The Turkish government has also benefited from the pro-Erdoğan networks and organizations of the Turkish diaspora. In the last couple of years Turkish diaspora associations have been accused of acting as the long arm of the Erdoğan regime in Europe, and some of them have been put under surveillance by local intelligence agencies. After a coup attempt in 2016, some European countries launched investigations into Turkish imams linked to Turkey’s Religious Affairs Directorate (Diyanet), an ideological and political state apparatus tasked with spreading Erdoğan’s political Islamist ideology both inside and outside the country.
The recent judicial documents once more confirmed that spying activities by Turkish diplomatic missions result in serious consequences in the Turkish judicial system.
As previously disclosed by Nordic Monitor, the foreign ministry sent lists of profiled Turkish nationals in two CDs to the Ankara Chief Public Prosecutor’s Office, the national police and Turkey’s intelligence agency MIT on February 19, 2018 via an official document for further administrative or legal action, the punishment of their relatives back in Turkey and the seizure of their assets.

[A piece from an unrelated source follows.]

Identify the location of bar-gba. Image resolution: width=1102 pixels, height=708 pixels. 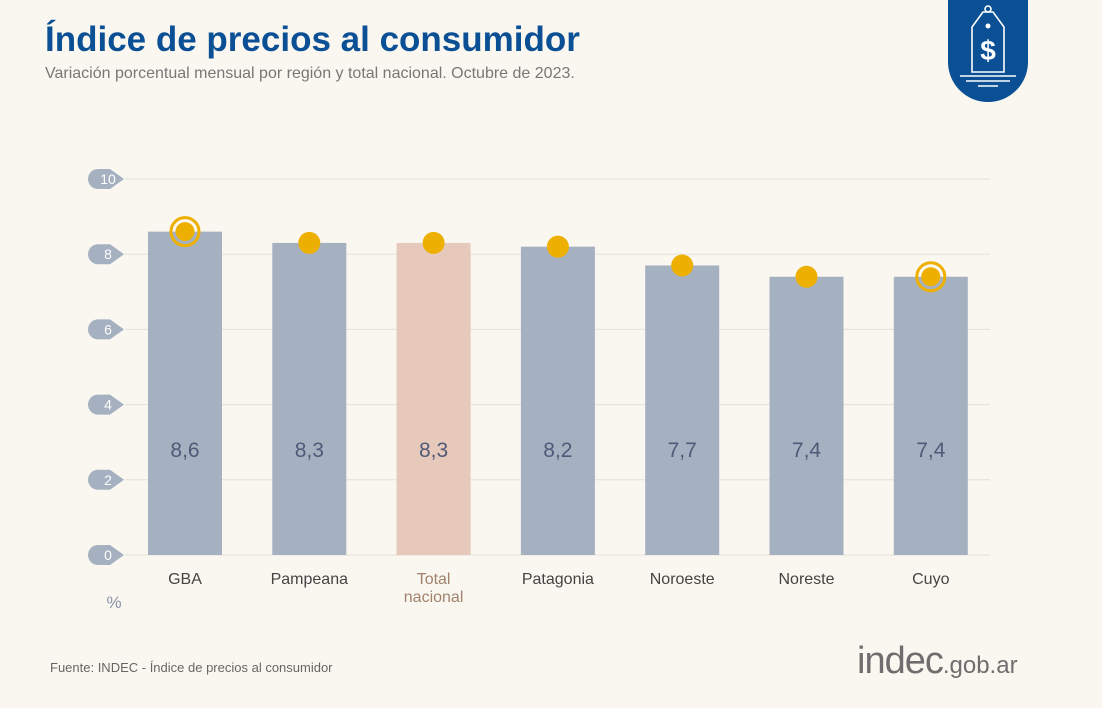
(185, 393).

Public prosecutor Akıncı, who received the foreign ministry document on February 23, 2018, forwarded the classified CDs including information on 4,386 Erdoğan critics to the Organized Crimes Unit of the Ankara Police Department for further action. The police conveyed the results of its investigations to the public prosecutor.

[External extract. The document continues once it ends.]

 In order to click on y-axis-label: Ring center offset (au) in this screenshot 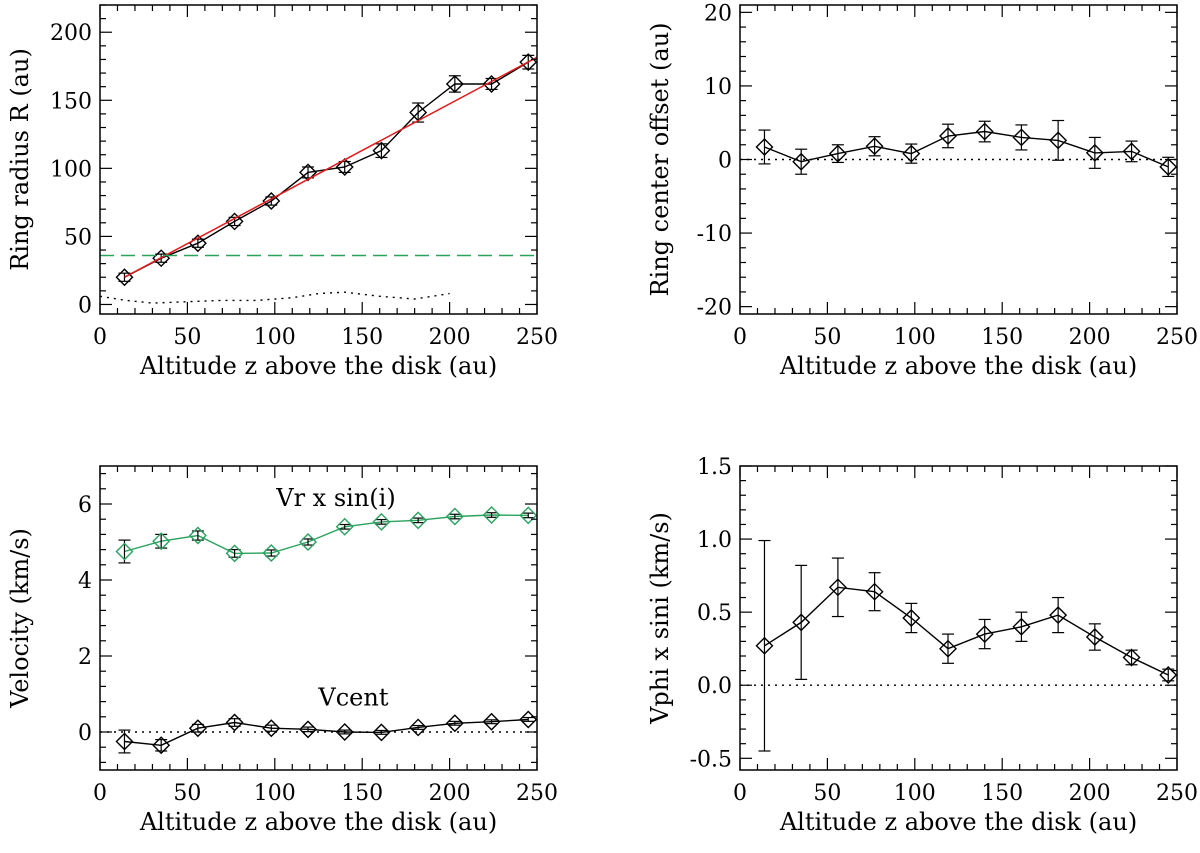, I will do `click(660, 159)`.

According to judicial documents released by the Ankara 4th High Criminal Court on January 16, 2019, the foreign ministry compiled a long list of foreign entities that were owned and/or operated by people who were seen as close to the movement.
Moreover, Nordic Monitor revealed how MIT infiltrated refugee camps in Greece in order to spy on opponents who were forced to flee to Greece to escape an unprecedented crackdown in neighboring Turkey.